Post-operative shivering can be divided into thermoregulatory and non-thermoregulatory [29], and it can be triggered by surgical stress and several aspects of anesthetic management. It is frequently preceded by a decrease in peripheral blood flow due to thermoregulatory vasoconstriction [30]. Hypothermia causes thermoregulatory shivering; the expansion of blood vessels leads to lower body temperature caused by heat loss after neuraxial anesthesia. If intrathecal sufentanil can reduce the shivering threshold, even in patients with low body temperature, due to a reduced shivering threshold, shivering will not occur. Alfonsi et al. [31] found that at a given dose, sufentanil inhibited shivering 2800 times better than meperidine, showing that sufentanil can significantly reduce shivering threshold. Sevarino et al. [32] confirmed that high-dose sufentanil could reduce the occurrence of shivering. Johnson et al. [33] also reported that a parturient’s shivering was stopped after epidural injection of 100 ug sufentanil. However, the doses of sufentanil (range 1.5–20 μg) included in our meta-analysis were much lower than in these other studies. We found that low-dose sufentanil did not effectively reduce shivering threshold and that intrathecal sufentanil did not effectively reduce the incidence of shivering.
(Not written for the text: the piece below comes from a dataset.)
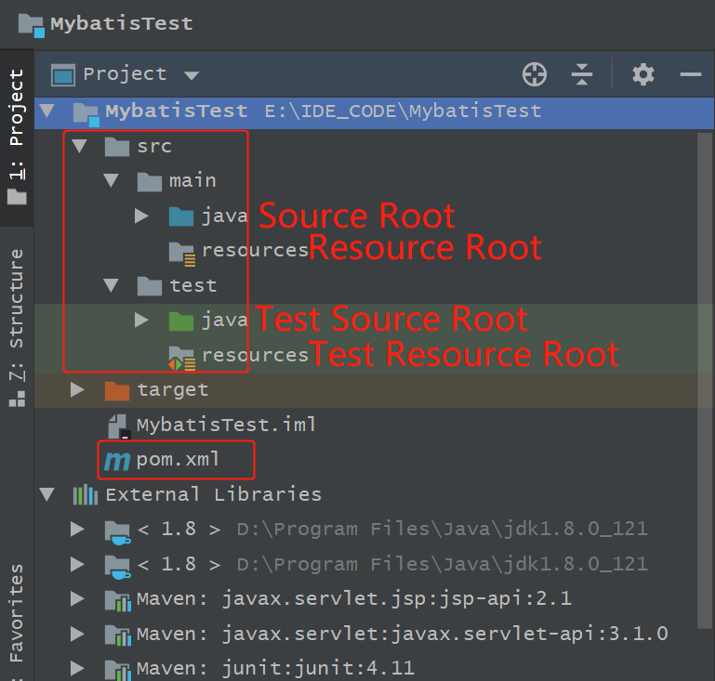The image size is (715, 681).
Task: Open the Project view dropdown
Action: (192, 75)
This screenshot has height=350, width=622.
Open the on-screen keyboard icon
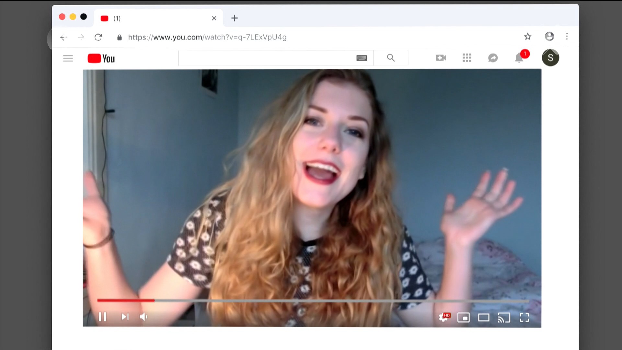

Our meta-analysis showed that pruritus was the only adverse effect that was related to sufentanil. Pruritus is a common adverse effect of intrathecal fentanyl and sufentanil; it decreases patient satisfaction and may delay hospital discharge [34]. There were no significant differences between groups in terms of nausea, hypotension, or bradycardia. Our meta-analysis showed that sufentanil reduced vomiting, but not effectively.

Although neither epidural nor subarachnoid intrathecal sufentanil reduced shivering during neuraxial anesthesia, it can significantly shorten the onset time of anesthesia, improve analgesic properties, and prolong the duration of intrathecal analgesia, regardless of the only adverse effect, which is pruritus.

Limitation

The present meta-analysis has certain limitations. First, local anesthetics [35] and different doses of sufentanil may have affected the results. Because of the small size effect and limited number of included studies, we did not perform a further layer of analysis. Secondly, no trials included in our meta-analysis contained intraoperative and postoperative temperature data, so we could not determine whether hypothermia was a direct cause of postoperative shivering. Finally, the included studies did not record the severity of shivering. Therefore, further analysis is needed to determine whether sufentanil can reduce the severity of shivering.

Conclusions

This systematic review and meta-analysis suggests that neither intrathecal nor subarachnoid sufentanil epidural can reduce shivering during neuraxial anesthesia. In addition, it increases the incidence of pruritus. No other adverse effects were found to make a significant difference. Further analysis is needed to confirm whether sufentanil can reduce the severity of shivering.